Gradient-flow optimization is usually viewed as an algorithmic procedure for minimizing empirical loss, with training duration selected by validation or heuristic early-stopping rules. We develop a statistical inference framework for the gradient-flow training trajectory itself. The central object is fixed-operator squared-error gradient flow: whenever the fitted value evolves through a time-invariant positive semidefinite training operator, the trained model output at each training time is exactly equivalent to the best linear unbiased predictor, or empirical-Bayes posterior mean, under a corresponding random-effects model. Under this representation, training time becomes a variance-component parameter governing how variance is reallocated from residual noise to structured signal.

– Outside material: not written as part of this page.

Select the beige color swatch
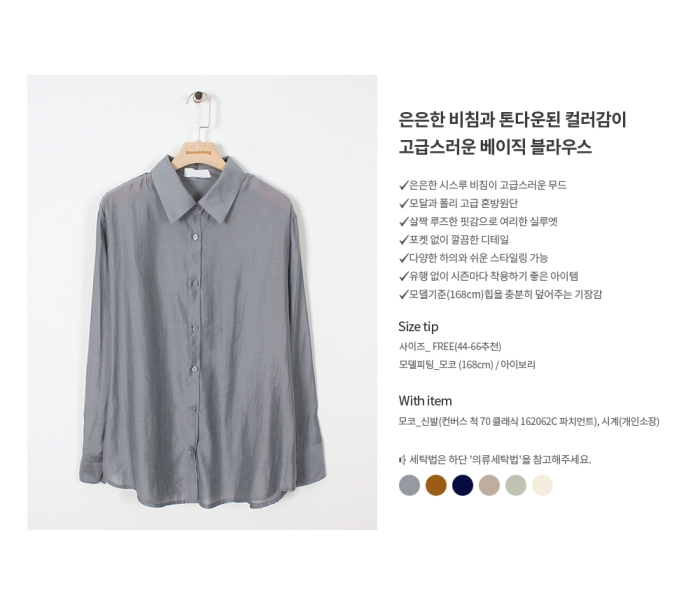Screen dimensions: 700x605 click(489, 485)
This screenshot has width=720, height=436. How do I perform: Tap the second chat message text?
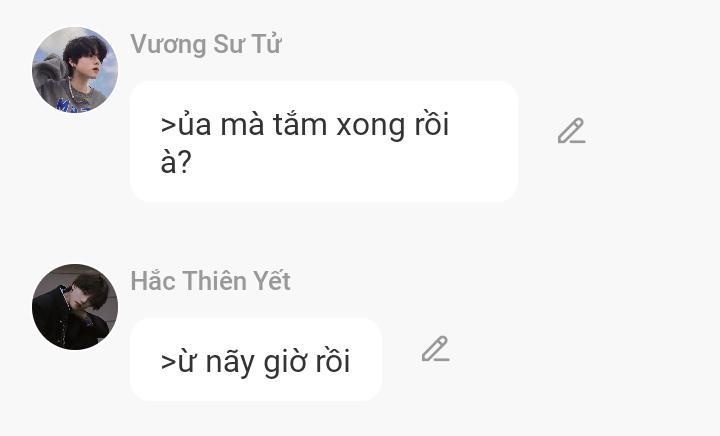pyautogui.click(x=255, y=361)
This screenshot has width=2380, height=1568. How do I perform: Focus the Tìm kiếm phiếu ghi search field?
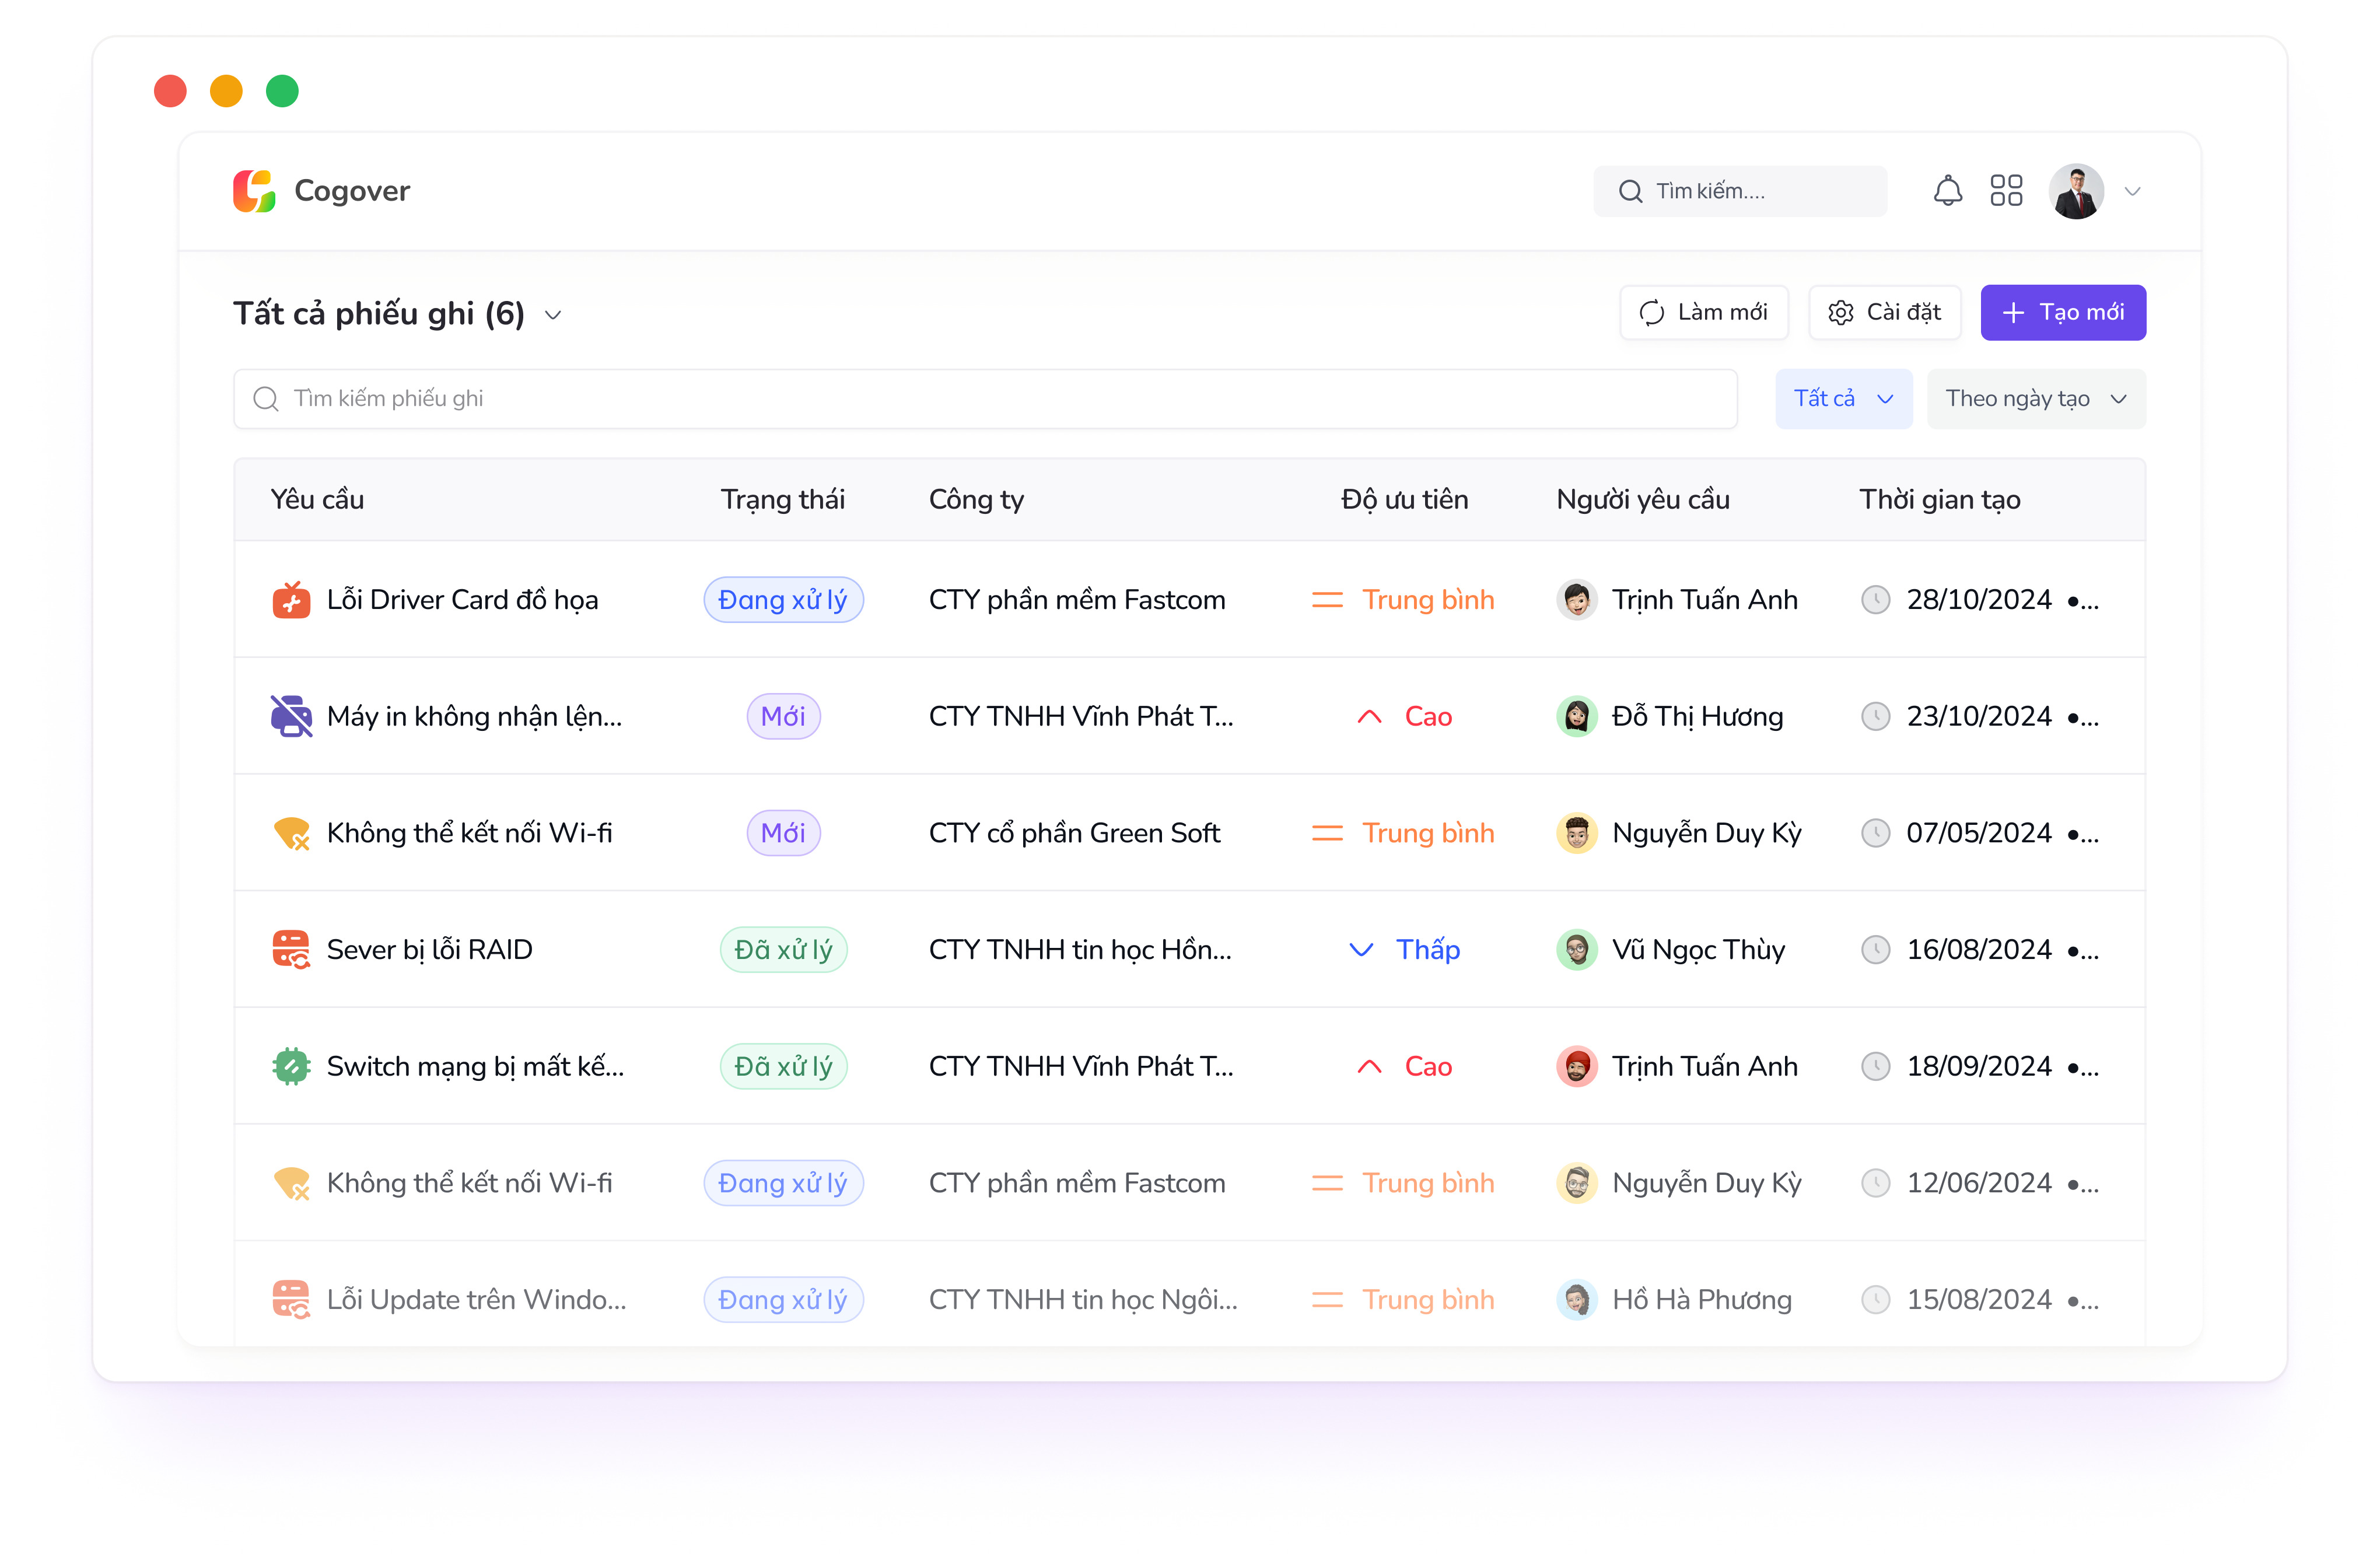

This turns two basic training decisions into inferential problems. First, whether training is needed is formulated as a variance-component test for signal beyond initialization. Second, how long to train is formulated as restricted maximum likelihood (REML) estimation of the training-time variance component. The resulting REML-guided early stopping rule has a spectral interpretation: it selects the training time at which optimized spectral losses become empirically decorrelated from the eigenvalues of the training operator, yielding an effective degrees-of-freedom measure for the evolving trained model. We establish asymptotic prediction optimality for fixed-design in-sample risk and, under additional kernel regularity conditions, random-design out-of-sample risk. Deep learning models in fixed-kernel gradient regimes provide canonical modern-AI instantiations of the theory. Numerical experiments and a UK Biobank proteomics application show that the proposed inferential approach attains competitive prediction accuracy while reducing the reliance on validation splits and repeated checkpoint evaluation.